By John Walter Beardslee
The third section of the Hebrew Bible is made up of a miscellaneous collection of books consisting of Poetry, Philosophy, Prophecy and History. That a book was placed in this section does not mean that it was written after the other parts were collected or was of less importance, but that it was of a special character. I. Classification of Its Books The books of this section are classified as follows:
II. Its Formation There is great difficulty in determining the conditions attending the formation of this third group of Old Testament writings. A Jewish theory is that the three divisions, Law, Prophets and Kethubim, represent three descending degrees of inspiration, compared by them to the Holy of Holies, the Holy Place and the Temple Court, a theory which has no historical evidence in its favor and which is not confirmed by the contents of the books. A more probable theory is that the books of the Kethubim were gathered later than the others and included those works which they thought were undoubtedly inspired but which for various reasons could not properly be included in the first two divisions.
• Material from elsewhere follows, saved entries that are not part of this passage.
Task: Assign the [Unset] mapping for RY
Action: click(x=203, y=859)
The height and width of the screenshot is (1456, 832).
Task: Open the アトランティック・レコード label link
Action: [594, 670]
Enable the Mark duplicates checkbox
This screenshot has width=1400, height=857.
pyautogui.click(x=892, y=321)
We may perhaps find a further reason for their separate classification in the subjective character of these books. They present truth, not in the abstract, nor yet as an external force claiming dominion over man both in thought and life, but as developed in the thought and experience of men. Even Daniel, intensely prophetic as his work is, seems to come up to it in a personal way peculiar to himself, growing out of his profound study of the Scriptures and of the providence of God, and his own participation in the great questions of state around which his prophecies center. So, too, the historical books, Ezra, Nehemiah and Chronicles, develop the history, not along general lines, but as it bears specifically on the religious, subjective life of the nation to which the history relates.